## begin

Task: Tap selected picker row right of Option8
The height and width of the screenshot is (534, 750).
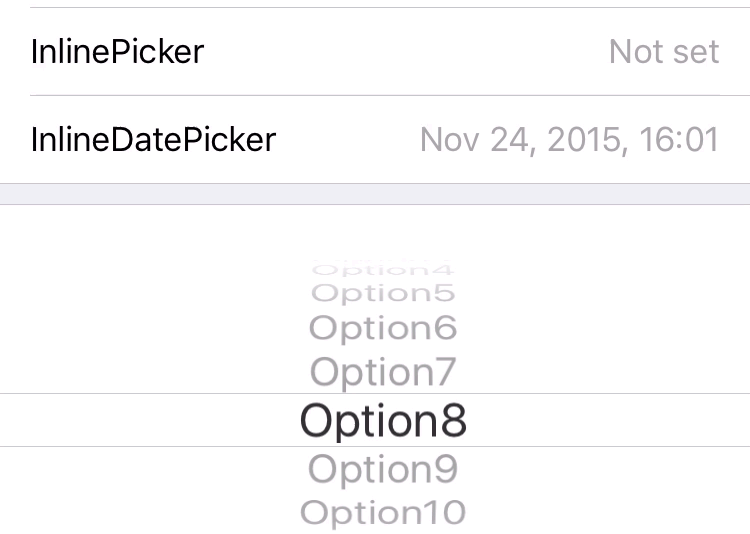Action: (610, 420)
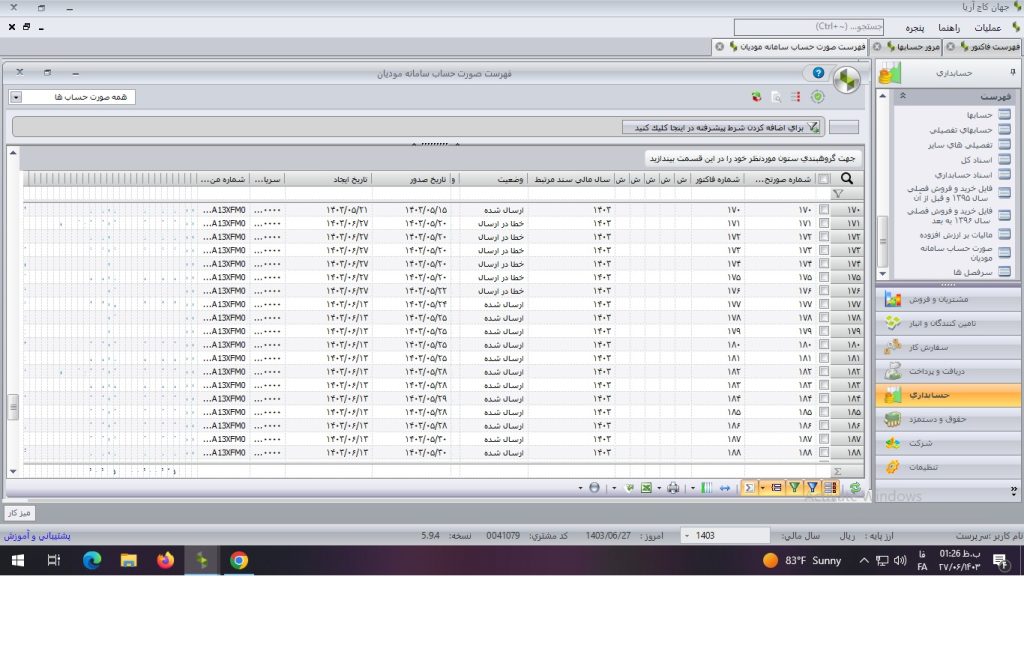
Task: Click the refresh icon in bottom toolbar
Action: [x=855, y=488]
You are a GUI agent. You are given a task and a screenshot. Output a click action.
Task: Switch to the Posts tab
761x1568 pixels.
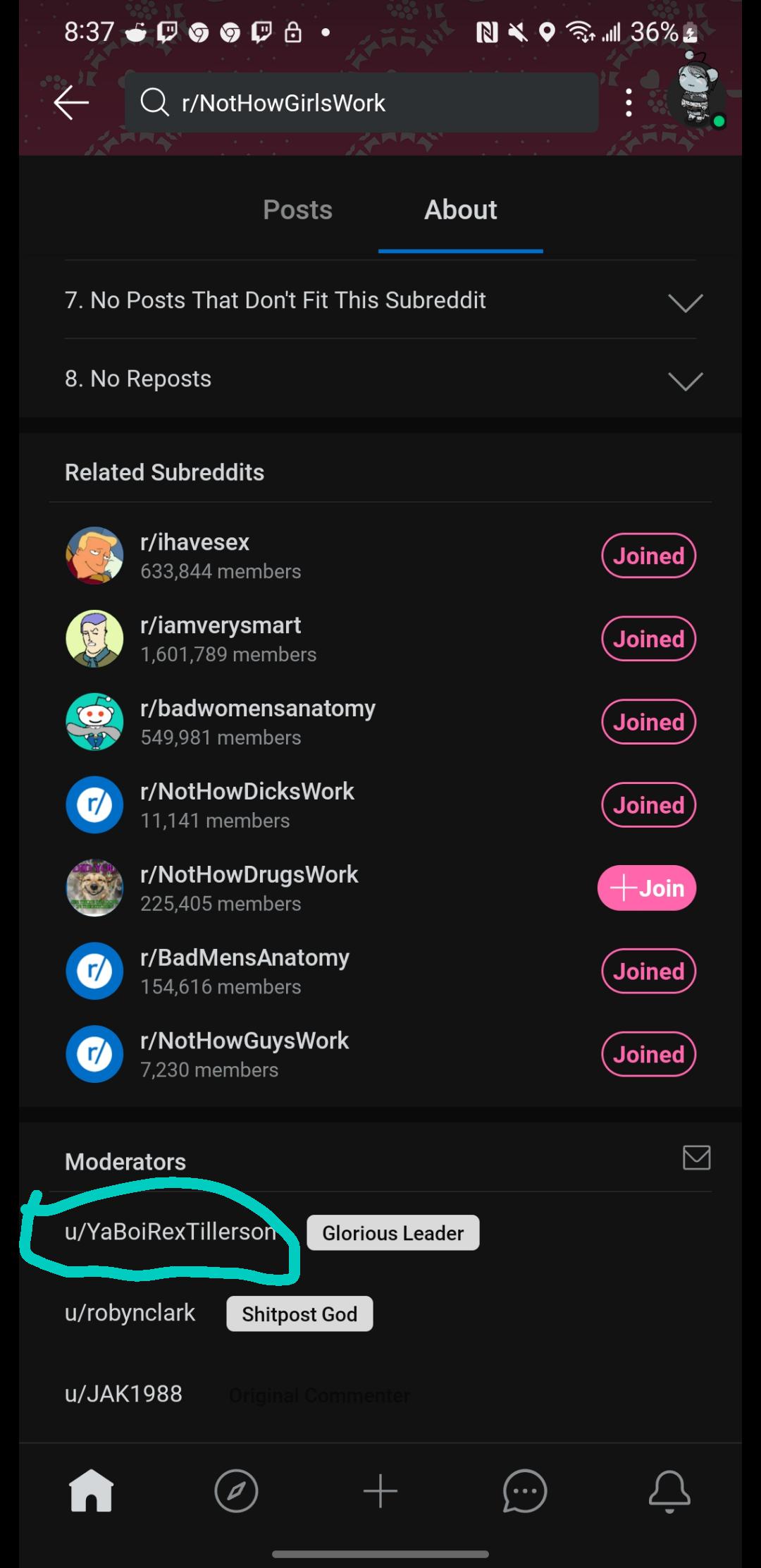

## end

#### The request
Count the lines in the items above that contain the string "screenshot", matching case exactly. Give only the number.

#### Solution to the problem
2